Chrome is the only browser to implement togglemicrophone
and togglecamera
, so I was unable to test Safari or Firefox.
That said, a UA COULD mute tracks here (since it can mute at any time), as I mention in https://github.com/w3c/mediasession/issues/279#issuecomment-1846023701.
The first decision such a UA would need to make would be whether to trust the webpage to maintain the states, and simply enforce them with mute/unmute.
Not trusting invites the double-mute problem.
Trust doesn't seem like a big deal in the PiP example, but that might be deceiving, as many end-users might not even consider them chrome buttons in the first place.
If we instead consider Safari's pause feature in the URL bar:
...then it seems less obvious that the webpage should control it. E.g. Safari might wish to A) keep it as a double-mute, or B) use heuristics on unmute based on how the user muted (from the web page or the chrome).
To that end, it might be useful to fail the setters and return a promise to allow prompting. E.g. (proposal):
// API modification proposal
try {
await navigator.mediaSession.setMicrophoneActive(true);
// unmute succeeded
} catch (e) {
if (e.name != "NotAllowedError") throw;
// unmute denied
}
UAs might also take transient activation into account.

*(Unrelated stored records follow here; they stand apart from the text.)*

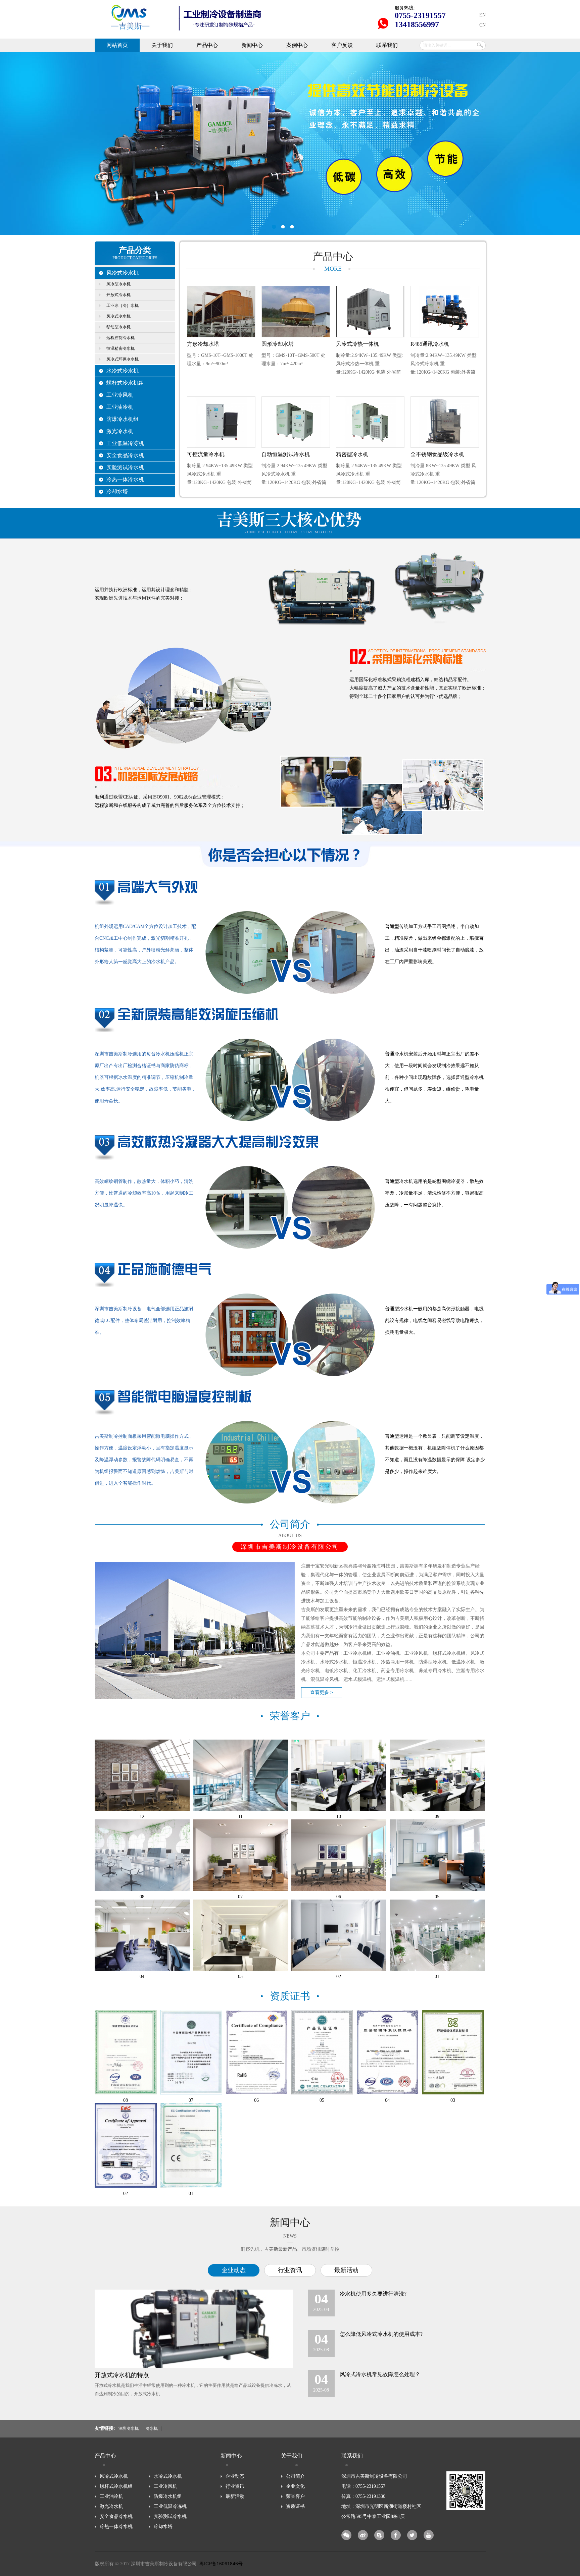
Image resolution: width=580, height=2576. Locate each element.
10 (338, 1816)
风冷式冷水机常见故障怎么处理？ (380, 2374)
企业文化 (295, 2486)
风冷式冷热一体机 (357, 344)
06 (338, 1896)
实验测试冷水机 (125, 467)
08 (142, 1896)
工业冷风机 (119, 395)
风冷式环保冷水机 (122, 359)
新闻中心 (252, 45)
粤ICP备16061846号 (221, 2563)
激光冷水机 (119, 431)
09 (437, 1816)
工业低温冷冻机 (125, 443)
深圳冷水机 (128, 2428)
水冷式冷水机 (122, 371)
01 (437, 1976)
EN (482, 14)
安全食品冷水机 (125, 455)
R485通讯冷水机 (429, 344)
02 (338, 1976)
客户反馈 (342, 45)
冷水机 (152, 2428)
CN (482, 25)
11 (240, 1816)
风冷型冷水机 (118, 284)
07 (240, 1896)
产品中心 (207, 45)
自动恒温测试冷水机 (285, 454)
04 (142, 1976)
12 (142, 1816)
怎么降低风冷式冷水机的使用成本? (381, 2334)
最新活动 (346, 2270)
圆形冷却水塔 (277, 344)
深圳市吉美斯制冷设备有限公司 (290, 143)
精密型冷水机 (352, 454)
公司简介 (295, 2476)
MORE (333, 268)
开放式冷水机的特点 (122, 2375)
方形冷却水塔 (203, 344)
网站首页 (117, 45)
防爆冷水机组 (122, 419)
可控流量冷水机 (206, 454)
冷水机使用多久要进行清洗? (373, 2294)
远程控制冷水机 (120, 337)
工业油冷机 (119, 407)
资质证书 (295, 2506)
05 (437, 1896)
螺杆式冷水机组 (125, 383)
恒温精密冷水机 (120, 348)
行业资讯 (290, 2270)
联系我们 (387, 45)
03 (240, 1976)
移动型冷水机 (118, 327)
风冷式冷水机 (122, 273)
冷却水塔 (117, 491)
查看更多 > (321, 1692)
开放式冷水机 (118, 294)
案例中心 (297, 45)
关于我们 (162, 45)
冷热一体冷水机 (125, 479)
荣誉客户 (295, 2496)
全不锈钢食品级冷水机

To me, it makes more sense that the action callback is executed first and the mute/unmute events second. If these are not done synchronously, this would mean the MediaStreamTrack muted state is the old one.

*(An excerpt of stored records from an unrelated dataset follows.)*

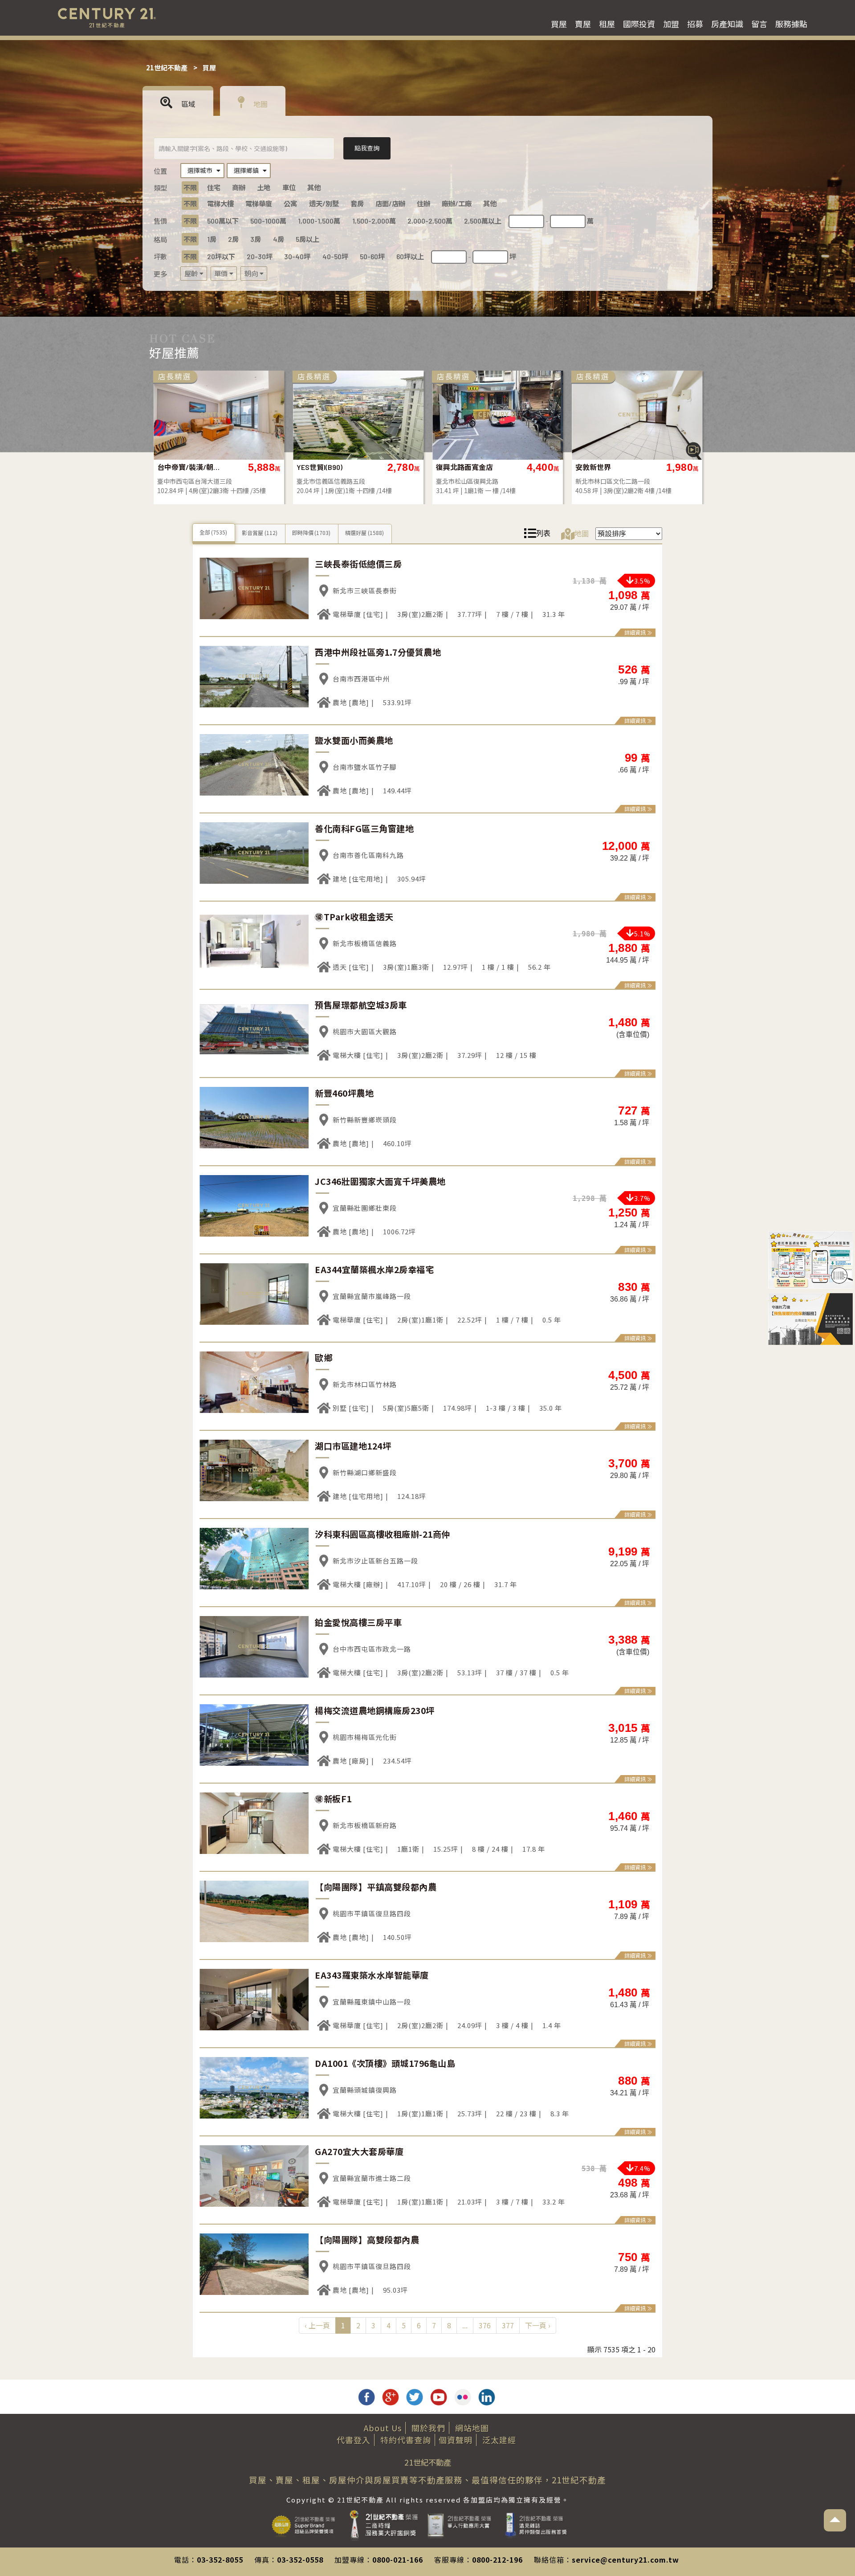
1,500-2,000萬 (374, 221)
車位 (289, 188)
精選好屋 (364, 532)
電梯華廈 (258, 204)
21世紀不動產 (166, 67)
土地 (263, 188)
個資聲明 (455, 2439)
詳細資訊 (635, 632)
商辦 (238, 188)
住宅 (213, 188)
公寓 (290, 204)
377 (508, 2325)
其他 (314, 188)
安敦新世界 (314, 467)
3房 (255, 239)
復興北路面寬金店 (185, 467)
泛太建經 (499, 2439)
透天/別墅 (324, 204)
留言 (759, 23)
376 (485, 2325)
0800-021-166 (397, 2559)
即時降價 (311, 532)
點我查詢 (366, 148)
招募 (695, 23)
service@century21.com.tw (625, 2559)
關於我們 (428, 2427)
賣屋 (583, 23)
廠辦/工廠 (457, 204)
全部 (213, 532)
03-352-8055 (220, 2559)
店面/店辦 (390, 204)
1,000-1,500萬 (319, 221)
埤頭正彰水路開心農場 (468, 467)
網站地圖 (472, 2427)
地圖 (260, 103)
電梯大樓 (220, 204)
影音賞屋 (259, 532)
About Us (383, 2427)
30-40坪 (297, 257)
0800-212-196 (497, 2559)
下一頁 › (537, 2325)
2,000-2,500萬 (429, 221)
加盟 (671, 23)
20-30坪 (260, 257)
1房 (211, 239)
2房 (233, 239)
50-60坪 (372, 257)
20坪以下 (221, 257)
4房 (278, 239)
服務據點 (791, 23)
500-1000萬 (268, 221)
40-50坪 (335, 257)
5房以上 (307, 239)
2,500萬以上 (482, 221)
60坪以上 (410, 257)
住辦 (423, 204)
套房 (357, 204)
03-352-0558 (300, 2559)
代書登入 (353, 2439)
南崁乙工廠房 (596, 467)
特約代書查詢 (405, 2439)
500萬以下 (223, 221)
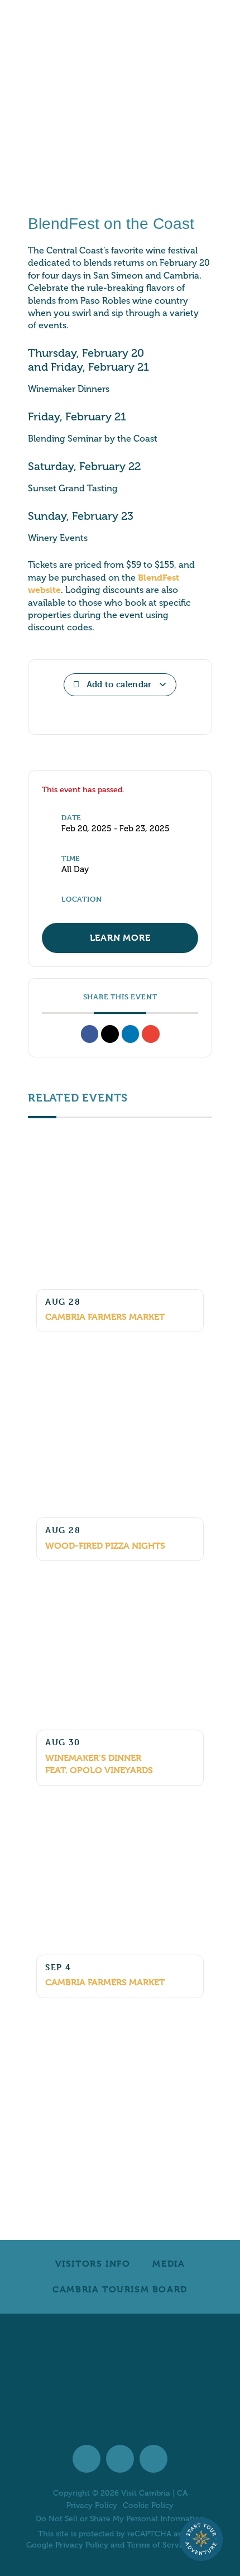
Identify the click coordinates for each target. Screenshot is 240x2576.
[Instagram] (120, 2459)
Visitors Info (93, 2263)
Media (168, 2263)
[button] (90, 1034)
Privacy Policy (91, 2506)
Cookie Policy (148, 2506)
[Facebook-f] (86, 2459)
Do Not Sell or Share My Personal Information (120, 2519)
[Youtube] (153, 2459)
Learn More (120, 937)
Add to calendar (118, 684)
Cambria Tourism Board (120, 2289)
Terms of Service (158, 2544)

That seems the most deterministic, since mute/unmute may fire for other reasons.
Maybe it would help for MediaSessionActionDetails to contain ... something like: ...whether the action is about muting or unmuting
This might be helpful for a webpage that has gotten out of sync, but also seems redundant until I understand how they can get out of sync.
@jan-ivar, I think we are mostly aligned, basically:
setMicrophoneActive/setCameraActive
to try muting/unmuting tracks, with UA specific privacy mitigation heuristics (transient activation, prompts...).@steimelchrome, this is not exactly how Chrome is implementing these APIs. I am hoping it is not departing too much that this is ok. Thoughts?

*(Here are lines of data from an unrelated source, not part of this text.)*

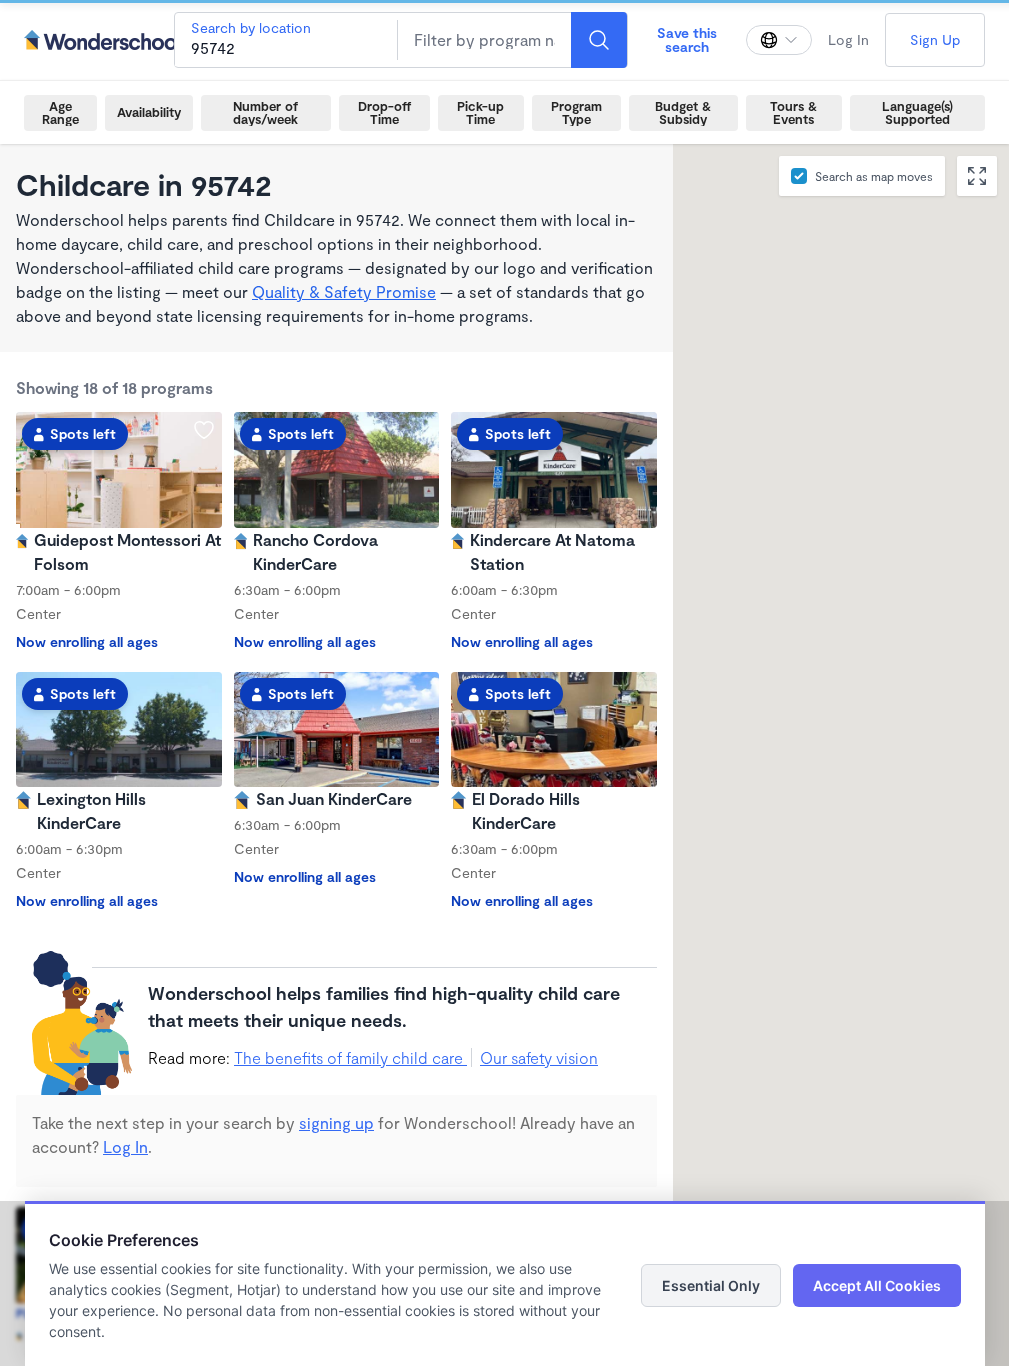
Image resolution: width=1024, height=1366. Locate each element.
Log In (848, 39)
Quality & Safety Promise (344, 291)
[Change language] (779, 40)
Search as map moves (874, 176)
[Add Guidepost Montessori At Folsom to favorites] (204, 430)
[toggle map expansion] (977, 176)
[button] (932, 694)
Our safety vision (539, 1057)
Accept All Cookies (877, 1285)
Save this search (687, 39)
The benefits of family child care (350, 1057)
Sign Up (935, 39)
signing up (336, 1122)
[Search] (599, 40)
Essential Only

This might be helpful for a webpage that has gotten out of sync
I do not think this is mandatory to settle this particular point, we can discuss it as a follow-up once we agree on the interaction between track muted and media session API.
Difficult to sync/Out of sync scenarios might happen with tracks being stopped in workers, setActive being asynchronous, and calling getUserMedia concurrently with these two. It might have been better to reuse play/pause model instead of a single toggle but this might be too late.
Discussed in today's media WG meeting. Plan is to:
Minutes from 9 January 2024 Media WG meeting: https://www.w3.org/2024/01/09-mediawg-minutes.html
For VC applications it is necessary to know/specify what microphone or camera the event/action refers to. Otherwise, the API is useful only in systems that have no more than one microphone and no more than one camera.
For VC applications it is necessary to know/specify what microphone or camera the event/action refers to. Otherwise, the API is useful only in systems that have no more than one microphone and no more than one camera.
Filed issue #317 to track this.
When the toggle capture action is executed, MediaStreamTrack muted state will change, which will fire mute or unmute events. It would help to define whether the mute/unmute events are fired before or after the corresponding MediaSession action callback.